In my case, my XH could allege Parental Alienation because the kids don't want to go to his house where there are no other children, no TV, nothing to do, and they are not cared for. The fact that XH CHOSE to live 45 miles away would not even enter his mind. The fact that he left his wife for another woman and his kids have feelings about that would not play into the scenario. Rather, he would latch onto Parental Alienation as a way to excuse his own behavior and lay more blame on me. There is no way he'd take blame himself.

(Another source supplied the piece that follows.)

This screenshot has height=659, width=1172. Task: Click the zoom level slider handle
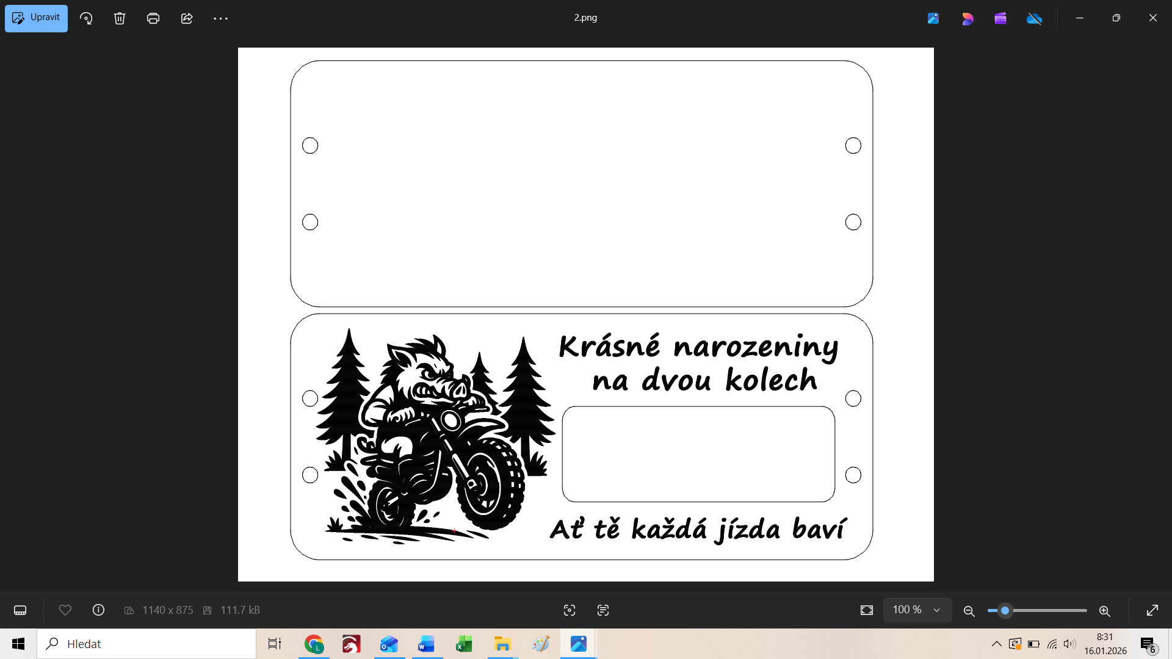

It's really hard to parent thru a D. It's really hard to parent thru a spouse's MLC. The offending parent is sketchy, unreliable, a will 'o the wisp. This affects kids. And I also think we LBS parents make some mistakes in parenting. Often this comes when we hear that our X does This as a parent so we take the 180 position and do That. He takes them to Disney Land? We take them to the county fair. He buys them whatever they want at Best Buy? We make them scrub toilets.

We are just as much in the wrong as the LBS. We should parent the way WE want to parent, regardless of how the X is parenting. To parent in the affirmative, rather than in reaction to someone else's choices.

As I said to you before, Joe, we set the tone. When we choose to act in ways we can be proud of, we'll always be right. When we act in a certain way with our kids to make a point to our former spouse, we are acting from fear rather than love. We are using our kids, and that is unforgivable.